• ASSIGNMENT 1
In the country store text, what did the writer's grandfather get in exchange for his gray stallion?
• ASSIGNMENT 2
Return the stretch of the country store text from "Soon after the" through "an important place.".

*** Opening of EXTRACT ***

The Country Store is Always Open!

Soon after the American Civil War, people started moving around and settling in small communities all over the country. Most of these settlements were far from the big cities, so each small town needed a doctors office, and maybe a dentist, a blacksmith and of course a place to buy supplies. Small general stores sprang up everywhere. The store was a place that anyone could get just about anything they needed. They sold grain & horse medicine, thread & cookware, tobacco & coffee, stoves & boots, guns & ammo. Just about everything people needed to survive during that rugged time in history. And very often, it also served as the local post office,  a meeting place to exchange town gossip, and a convenient location to play a game of checkers. It truly was an important place.

My Grandfather rode his gray stallion home from the war and traded him for 1,200 acres in Walker County, Alabama (it must have been a very fine horse).  Around the turn of the century he leased the coal mining rights to  Birmingham Steel & Iron Co. with the agreement that he would operate the Commissary. The Commissary and the coal miners were dependent upon each other. The miners would buy food and clothing on credit at the Commissary until payday.  The customer would come in the store and tell the clerk what they wanted.  The clerk would get the order together and hand record what you bought into a ledger and would total the amount due each month.  Statements were never sent out because the customer came to the store at least once a week and the clerks knew everybody's name.  When the UMW would go on strike the Commissary would carry the miners debt and continue to supply them with the result that many people could not pay off their commissary bill and would be in debt for many years.

*** Close of EXTRACT ***
*** Opening of SUPPLIED ENTRIES ***

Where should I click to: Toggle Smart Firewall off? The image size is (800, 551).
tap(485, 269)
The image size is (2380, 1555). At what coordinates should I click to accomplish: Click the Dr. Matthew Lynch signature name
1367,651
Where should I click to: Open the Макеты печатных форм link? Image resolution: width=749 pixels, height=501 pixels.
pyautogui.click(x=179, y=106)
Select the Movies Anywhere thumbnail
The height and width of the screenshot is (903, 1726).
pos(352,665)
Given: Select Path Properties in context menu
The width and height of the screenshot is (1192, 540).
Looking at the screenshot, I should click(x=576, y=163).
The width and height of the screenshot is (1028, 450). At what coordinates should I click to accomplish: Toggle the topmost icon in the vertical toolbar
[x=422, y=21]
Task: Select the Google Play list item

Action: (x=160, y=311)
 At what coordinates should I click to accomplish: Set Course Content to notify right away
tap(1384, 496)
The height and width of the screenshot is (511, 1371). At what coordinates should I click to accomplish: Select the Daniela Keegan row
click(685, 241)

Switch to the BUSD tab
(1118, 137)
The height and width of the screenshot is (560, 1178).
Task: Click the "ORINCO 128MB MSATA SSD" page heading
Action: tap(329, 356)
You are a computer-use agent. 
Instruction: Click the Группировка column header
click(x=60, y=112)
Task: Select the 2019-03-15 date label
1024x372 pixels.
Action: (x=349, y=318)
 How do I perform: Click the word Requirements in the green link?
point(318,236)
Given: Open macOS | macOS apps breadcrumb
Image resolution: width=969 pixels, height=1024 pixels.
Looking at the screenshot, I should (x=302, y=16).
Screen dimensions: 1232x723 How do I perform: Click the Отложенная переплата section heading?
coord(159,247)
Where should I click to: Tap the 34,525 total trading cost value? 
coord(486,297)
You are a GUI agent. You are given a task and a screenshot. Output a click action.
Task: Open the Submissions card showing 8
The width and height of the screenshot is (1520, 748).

*** Close of SUPPLIED ENTRIES ***

• YOUR SOLUTION 1
1,200 acres in Walker County, Alabama.

• YOUR SOLUTION 2
Soon after the American Civil War, people started moving around and settling in small communities all over the country. Most of these settlements were far from the big cities, so each small town needed a doctors office, and maybe a dentist, a blacksmith and of course a place to buy supplies. Small general stores sprang up everywhere. The store was a place that anyone could get just about anything they needed. They sold grain & horse medicine, thread & cookware, tobacco & coffee, stoves & boots, guns & ammo. Just about everything people needed to survive during that rugged time in history. And very often, it also served as the local post office,  a meeting place to exchange town gossip, and a convenient location to play a game of checkers. It truly was an important place.